One of our goals was to see how the character developed over time in this text. How did the author reveal information about Booker? As students worked with partners, they crafted their own post – it descriptions (rewritten here – 😦 poor photography skills). How could these descriptions show a progression of “drafting understanding” that could be used to dig deeper into the author’s words?
These first two were pretty similar and were easy for the students to think about as “evidence-based” descriptions with picture two adding the inference “be a reader.” Picture 3, below, demonstrated students who continued on through the text in search of “MORE” ideas and evidence. They wanted to know “WHY” reading was so important to Booker and they did not stop until they had drafted their theory.
Because we have also worked with formative assessment and checklists, we tried another view of the same post-its in a chart with labels and descriptors so students could begin to “self-assess” their own work. This was the FIRST draft – an additional step was later added between the “two stars” and “three stars.”
After discussion, students could perform some self – assessment to determine where they were at in their understanding. This self-assessment allowed most students to answer the question: “What would they need to do to ‘move the level of understanding in their post-it response?'”
But, we had to take a deep breath and stop and rethink here. The ultimate goal is NOT to get the “top star” rating. We wanted to include some self-assessment so students could focus on the learning targets, but we wanted to be crystal clear in our ultimate goal.

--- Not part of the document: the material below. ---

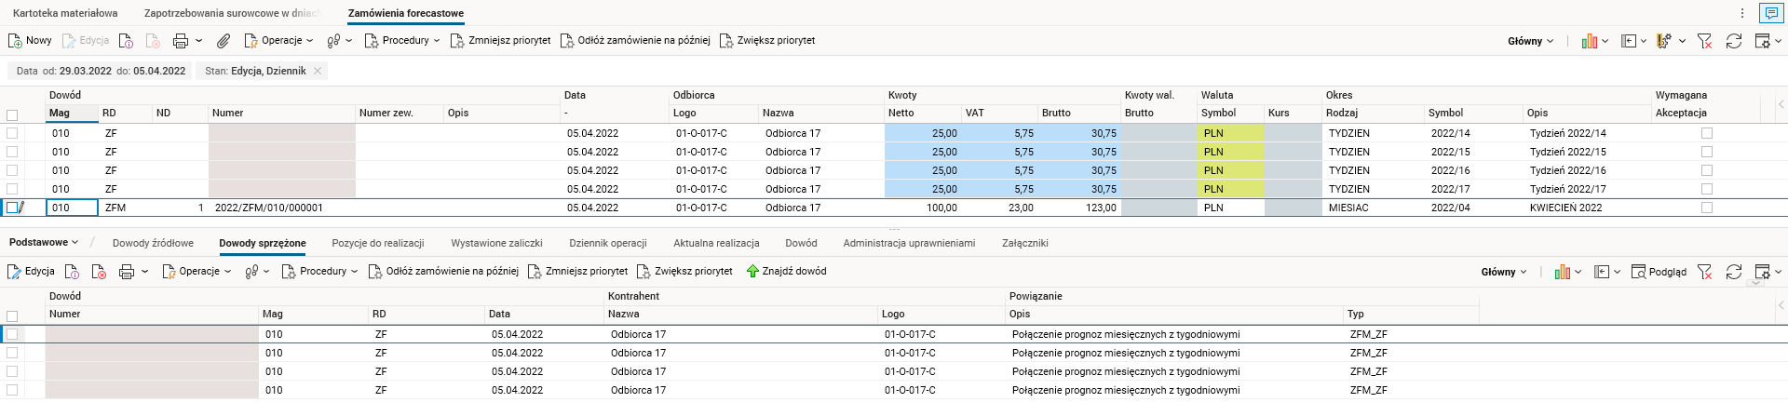Click the delete document icon in the lower toolbar
1788x416 pixels.
click(99, 272)
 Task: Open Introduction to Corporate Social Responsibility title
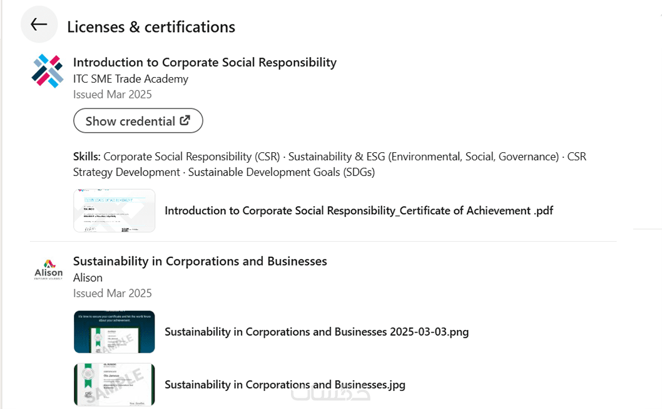205,62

This sent us back into the book to re-read to check what the text REALLY said instead of what we “thought” it said!
The focus for instruction moved to “patterns.” Students begin to look for “patterns.” This is the stage where the students were “reading forward and thinking backward” as they” tracked patterns to see how the patterns were connecting developing, or changing.” The “What we Know” changed to “ALL” about the pattern – What is the pattern? How is the pattern changing? and the “Wonders” shifted to – Why? What could the author be showing us?
This was hard. It was tempting to set the students up with more modeling or even more scaffolding. However, will more “teacher work” REALLY increase the likelihood of “independence” for the students as they construct “meaning making?”